March 19, 2020 | Lynn King, IFA Intercessor
It is unusual that a book co-authored by two politicians is as compelling as Unified: How Our Unlikely Friendship Gives Us Hope for a Divided Country.
Tim Scott, Republican Senator from S.C., and Trey Gowdy, recent Republican Representative from S.C., have given us an authentic window, not only into their souls, but also into the workings of the U.S. Congress at a time when “unity” is in very short supply. To help the reader understand where they are coming from, they share about their upbringing and background in South Carolina—where they have come from and how that has shaped who they are, how they feel about things, and what they believe. They also share who the people were in their lives who took the time to help them become the men they are now. Some of these mentors are predictable, but some surprising. They both share a strong faith, which is just one of the things that helps them to appreciate, support, and love one another and each other’s families.
Their backgrounds are as diverse as they come and their experiences are equally diverse. Consequently, as they continue to forge their friendship, they soon see that they react differently to events that are happening in this country. But, because they are friends and their trust level has grown over time, they are willing to “step into the shoes” of each other and really listen to WHY their reactions are what they are. They encouraged the reader to do this as well.

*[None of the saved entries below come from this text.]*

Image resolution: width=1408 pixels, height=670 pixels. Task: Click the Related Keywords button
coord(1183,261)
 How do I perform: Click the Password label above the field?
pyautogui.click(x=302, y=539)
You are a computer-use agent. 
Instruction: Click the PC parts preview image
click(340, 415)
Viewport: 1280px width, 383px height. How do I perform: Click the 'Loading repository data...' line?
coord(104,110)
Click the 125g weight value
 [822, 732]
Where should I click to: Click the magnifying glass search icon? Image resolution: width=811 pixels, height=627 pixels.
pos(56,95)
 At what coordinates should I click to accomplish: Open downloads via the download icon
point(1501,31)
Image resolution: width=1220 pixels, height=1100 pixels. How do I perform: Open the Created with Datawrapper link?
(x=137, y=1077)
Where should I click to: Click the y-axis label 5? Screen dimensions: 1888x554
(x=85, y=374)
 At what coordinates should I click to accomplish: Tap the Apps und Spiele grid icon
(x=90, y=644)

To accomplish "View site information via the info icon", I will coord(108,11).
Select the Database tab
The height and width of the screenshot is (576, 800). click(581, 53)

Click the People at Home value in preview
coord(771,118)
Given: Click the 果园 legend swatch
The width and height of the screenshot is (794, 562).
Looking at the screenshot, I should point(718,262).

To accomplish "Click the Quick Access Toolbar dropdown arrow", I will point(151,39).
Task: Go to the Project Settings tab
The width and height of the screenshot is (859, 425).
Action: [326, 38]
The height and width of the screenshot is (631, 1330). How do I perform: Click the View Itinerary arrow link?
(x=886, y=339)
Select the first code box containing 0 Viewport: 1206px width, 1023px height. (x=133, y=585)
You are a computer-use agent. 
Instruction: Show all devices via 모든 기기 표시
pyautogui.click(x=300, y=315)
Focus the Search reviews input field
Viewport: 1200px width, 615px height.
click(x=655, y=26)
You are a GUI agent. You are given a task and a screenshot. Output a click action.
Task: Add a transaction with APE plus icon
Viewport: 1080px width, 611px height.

What I really like about the book and their honest story is that it is hopeful and inspiring at a time when it is so difficult to have any hope for our country that seems so irrevocably divided. One thought from the book that has really stuck with me is this: “If we need any line of division in our culture let it be this: people of good conscience versus people who seek to do harm. No other lines are necessary.”
They have both learned to disregard all of the other divisive characteristics when they meet people, work with people, or try to help people. They consistently try to see every situation and every event from the side opposite their own. They also try to establish in new relationships or situations what things they have in common with the other person or group. Being able to see that most of us really only want the same things for our families and our country helps us to begin the process of finding common ground on whatever potentially contentious issue or situation is at hand.
This is a good book for anyone in a leadership position, anyone seeking to understand neighbors, co-workers, family members, or others who we encounter on a daily basis. We often make knee-jerk assumptions about people who are different in any way : color, race, ideology, faith, gender, and so on. If we are to decrease the ever growing sense of hateful division within our country, we must be willing to try and to learn some new ways of going about things. These thoughtful and hard working men show us how to take the time and make the time to really, really come alongside anyone who comes into our lives for any reason. Sit down, have a meal or a cup of coffee, ask questions and share some stories. Don’t just write them off and once again assume you know exactly who they are and what they think. You might actually be happy to find out you are wrong!